Не меньшего, чем в экономически-социальной сфере, достиг XIX век и в сфере культуры. Расцветшая наряду с естественно-научными исследованиями гуманитарная наука до бесконечности раздвинула историческую память европейского человечества и тысячами нитей связала культуру Европы со всеми другими культурами мира. Образованный и передовой европеец конца XIX века был не только французом, англичанином, русским или немцем, но культурнейшим «гражданином вселенной», свободно двигавшимся по дворцам и храмам решительно всех культур и чувствовавший себя везде дома. Убегающая в прошлое линия наукой воссозданных воспоминаний естественно сливалась с линией научно-технического построения будущего в одну пронзающую мировые зоны и мировые пространства магистраль всечеловеческого прогресса.

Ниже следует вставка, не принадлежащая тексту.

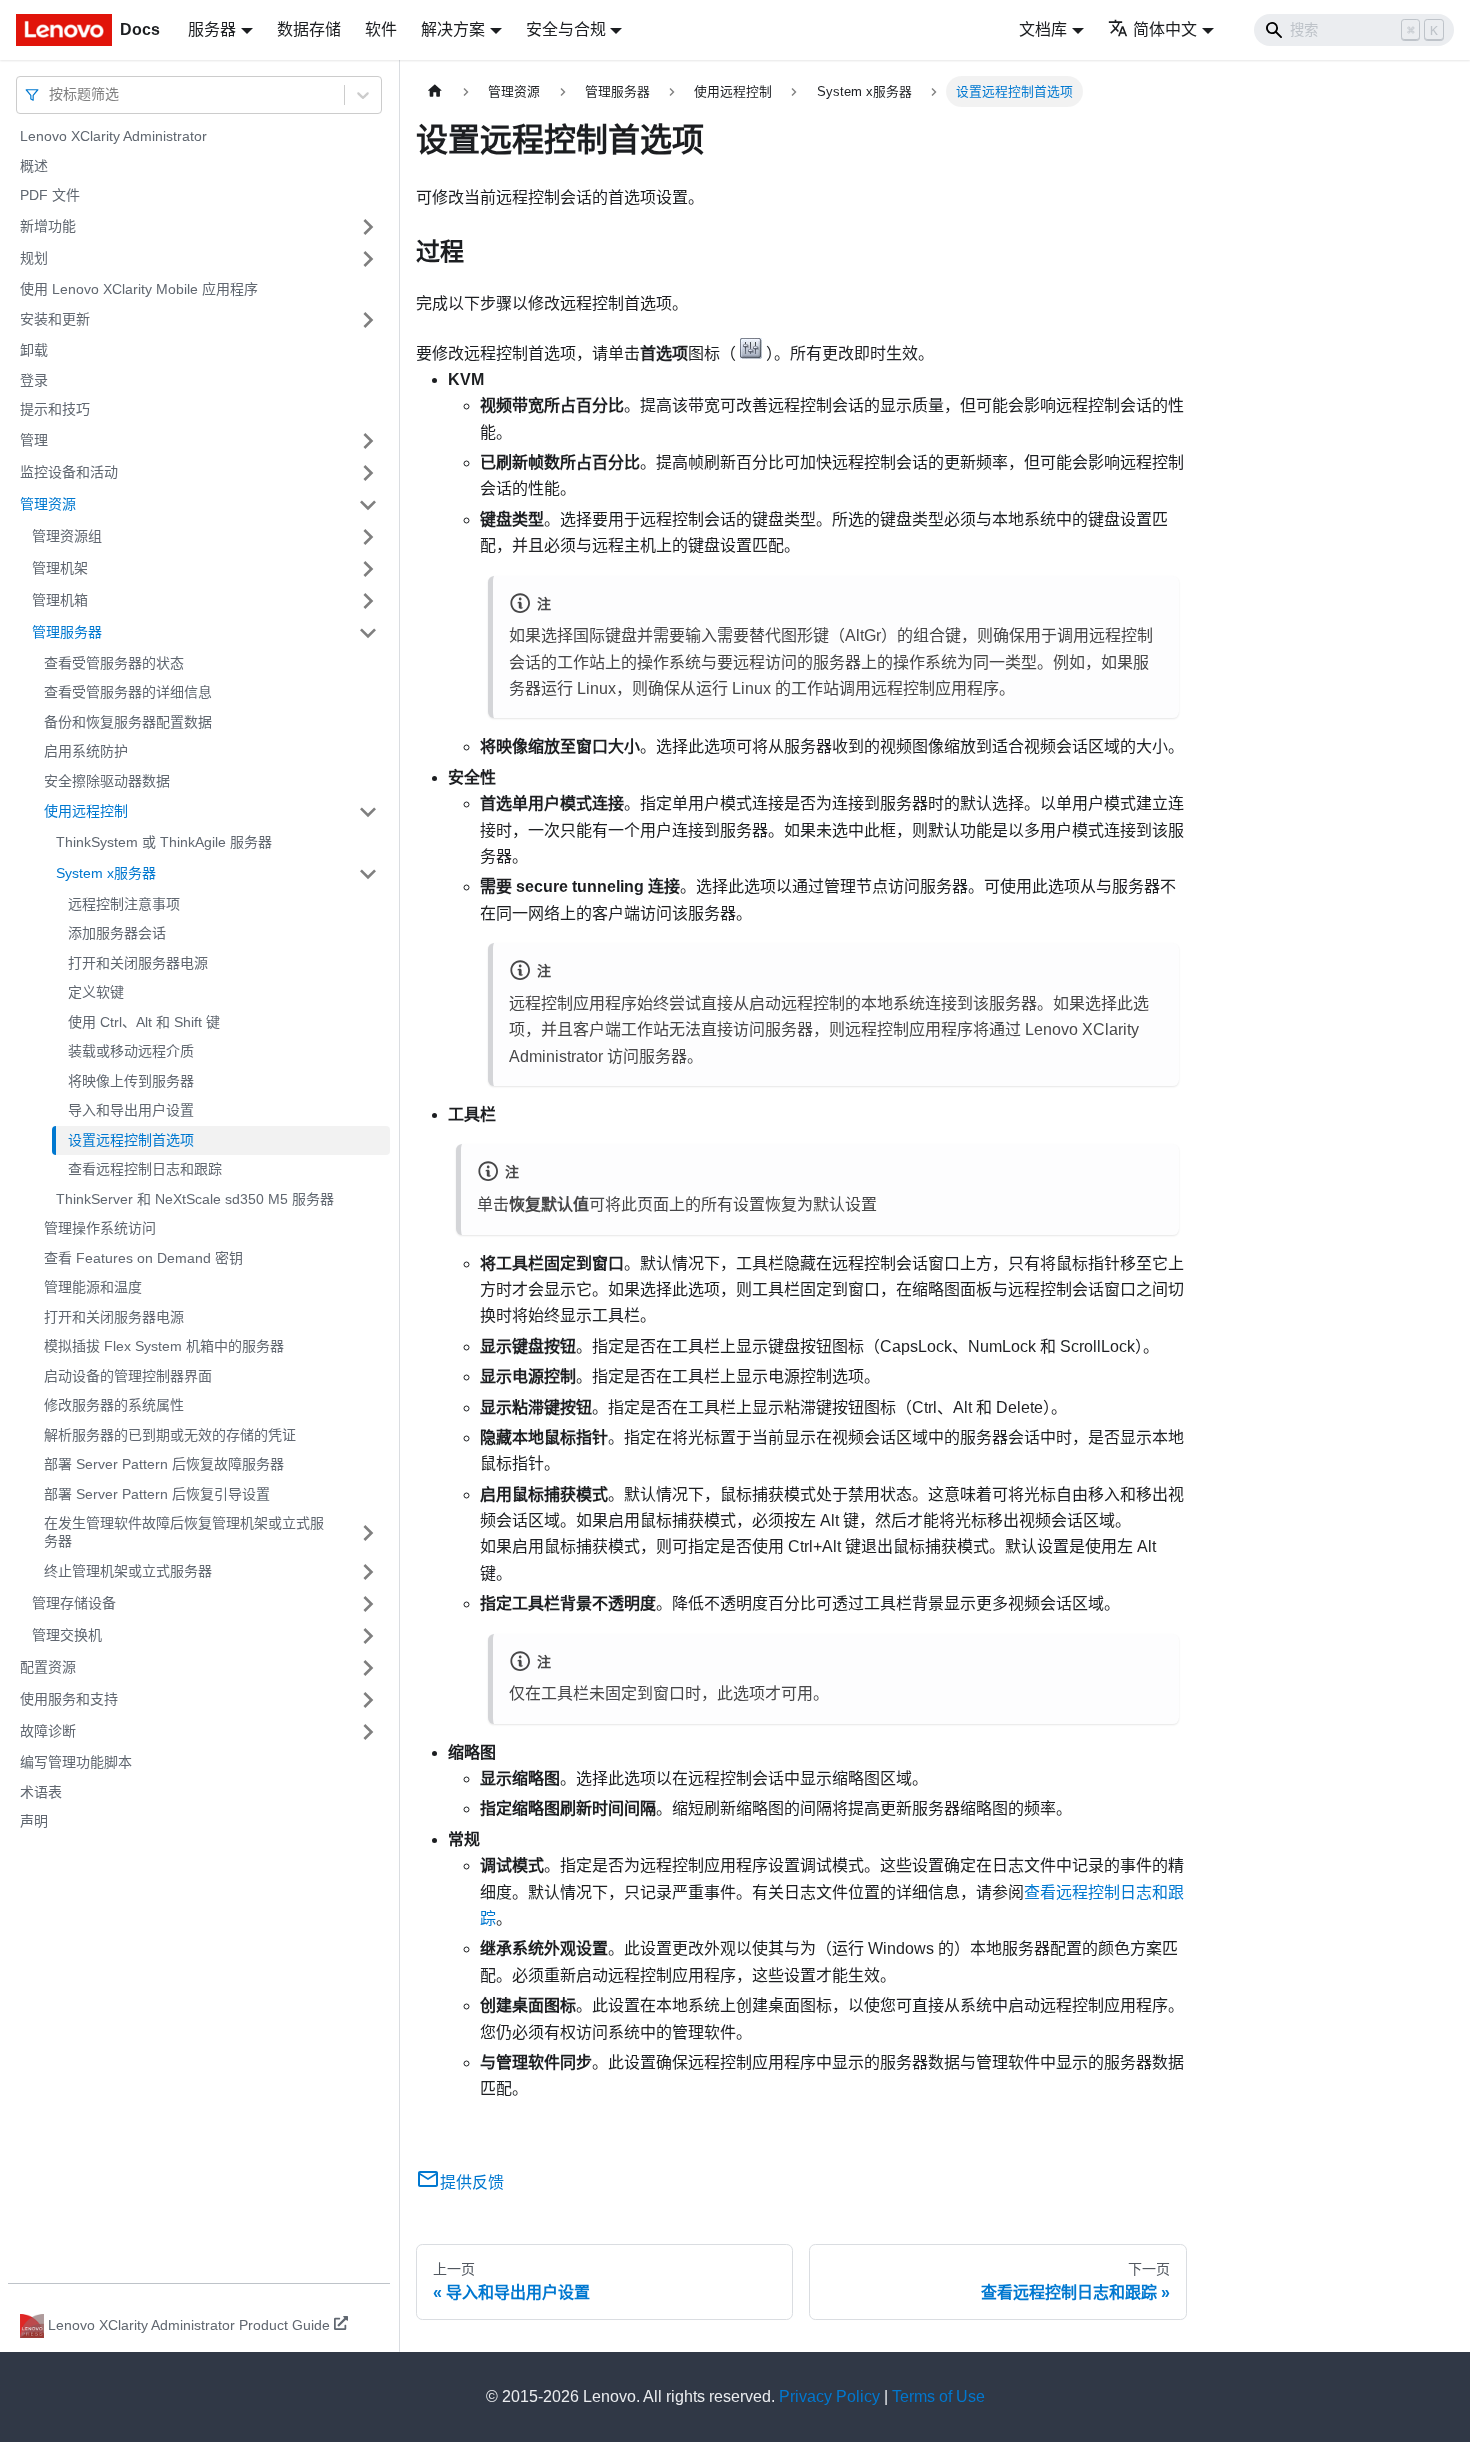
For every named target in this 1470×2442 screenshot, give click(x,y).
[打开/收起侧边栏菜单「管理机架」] (368, 569)
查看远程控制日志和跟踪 (145, 1169)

Профессорский сын и воспитанник либерально-университетской среды, Белый, как он о том сам впоследствии рассказал в первом томе своей автобиографии («На рубеже двух столетий»), уже с ранних гимназических лет поднял знамя борьбы против благородно-болтливой фразы либерально-гуманитарного прогрессизма: против позитивизма в науке, натурализма в искусстве и умеренного либерализма в политике. Тем не менее Белый, как мне кажется, с самого начала был и в целом ряде моментов своего духовного облика до конца оставался типичным выкормышем прогрессивного XIX века. Не будь он им, он не стал бы тем характерным выразителем кризиса «рубежа», каким он, безусловно, войдет в историю русского сознания — русской философии, русского миросозерцания.

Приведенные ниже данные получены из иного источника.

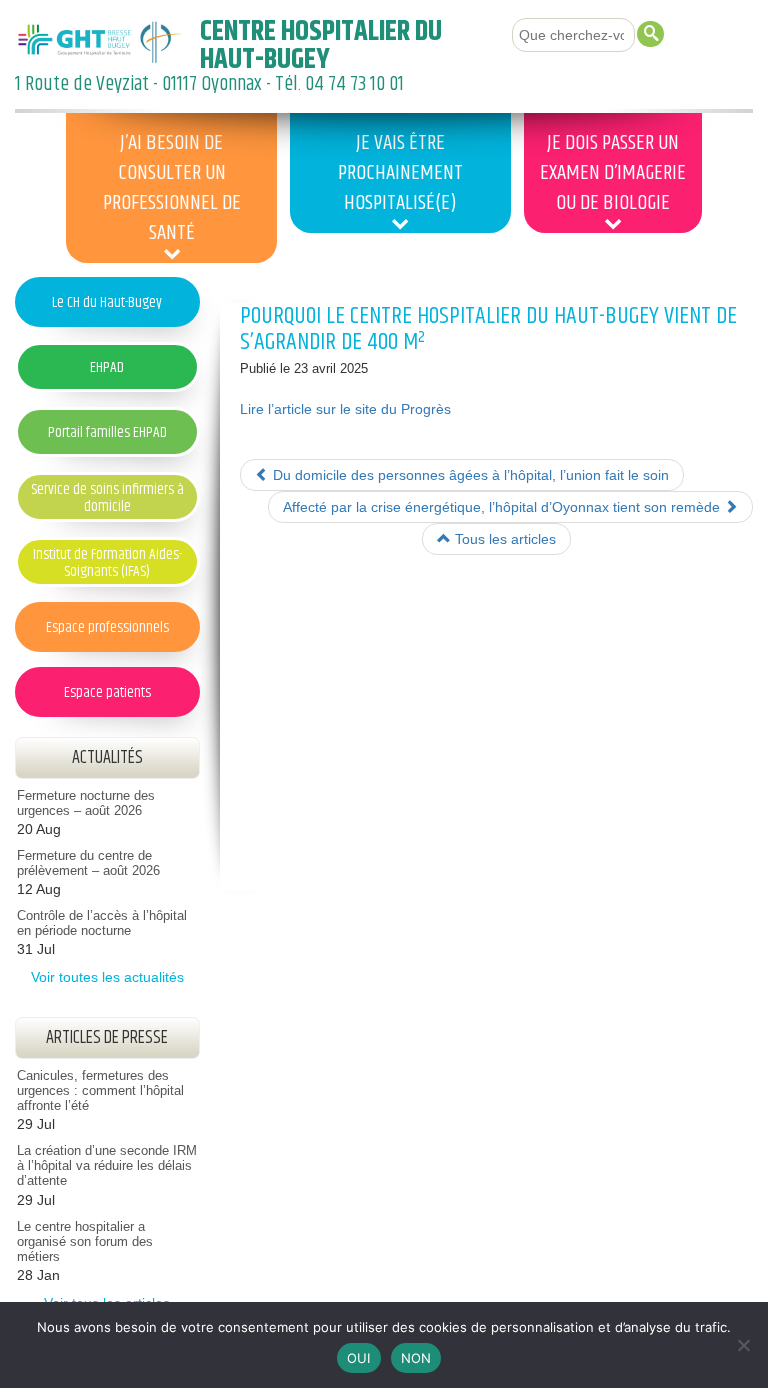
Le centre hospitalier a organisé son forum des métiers (85, 1242)
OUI (359, 1358)
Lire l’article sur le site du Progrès (345, 409)
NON (416, 1358)
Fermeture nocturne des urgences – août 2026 (86, 803)
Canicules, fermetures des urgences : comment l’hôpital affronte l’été (100, 1091)
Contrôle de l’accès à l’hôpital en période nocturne (102, 923)
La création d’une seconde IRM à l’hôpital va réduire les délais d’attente (107, 1166)
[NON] (743, 1345)
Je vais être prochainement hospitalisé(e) (400, 173)
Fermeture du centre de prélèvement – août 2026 (88, 863)
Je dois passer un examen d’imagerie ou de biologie (613, 173)
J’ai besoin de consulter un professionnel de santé (172, 188)
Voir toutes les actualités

Интеллигентски-профессорская либеральная закваска Белого сказывается прежде всего в полном отсутствии в его сознании всех первично консервативных пластов духа и опыта — он был существом крылатым, но лишенным корней. Белый тесно связан с Достоевским и Вл.Соловьевым, но в нем нет ничего от Хомякова и Льва Толстого. Церковь, земля, мужик были ему чужды. В «Серебряном голубе» есть, правда, и церковь, и земля, и мужик, и барская усадьба, и все же всего этого в «Серебряном голубе» нету. Реальны и убедительны в этом мастерски написанном оригинальном романе: двупланность души Дарьяльского, связь детской печали с бесстыдством «духини Матрены», пьяная революционная гармоника, годами идущий на Целебеево придорожный куст, «разводы» Кудеяровского лица, невнятица его речи, дороги, дожди, туманы — одним словом, убедительна в нем атмосфера. Все же вписанное в эту атмосферу: церковь, о. Вукол, дьячок, попадья, девицы Уткины, купец Еропегин, баронесса, Евсеич, кровопивец-староста — все это лишь внешним кустодиевским плакатом опавший гоголевский прием. Всего этого нет, нет не только в бытовом плане, что для Белого не укор, но и в бытийственном. Все перечисленные образы не типы, т.е. не в индивидуальность заостренные общности, как образы Льва Толстого и Достоевского, а всего только декоративные персонажи, т.е. лишенные индивидуальных черт обобщения. В них очень много краски и орнаментальной линии, но мало крови, плоти и духовной субстанции. По замыслу Белого, в образах баронессы, Еропегина, кровопийцы-старосты и других должен был бы чувствоваться распад старой, частично еще дореформенной России, но он в них не чувствуется — потому что в их душах, за отсутствием этих душ подмененных орнаментальной фреской, ничего не происходит. Они нарисованы как вещи, но не как люди; даны не изнутри, а извне, что доказывает, что внутреннего отношения к старой, исторически ставшей России у Белого не было. Мордатые гротески Алексея Толстого, при всей живописности его письма, никогда не фрески, Старая Россия вся у Толстого в утробе. Потому он и пишет ее (да простится мне это сравнение), словно отрыгивает. Белый же старой России в утробе, конечно, не носил. У него вообще не было утробы, или, выражаясь деликатнее, у него не было физиологически-бытовой памяти. И в этом его органический «либерализм».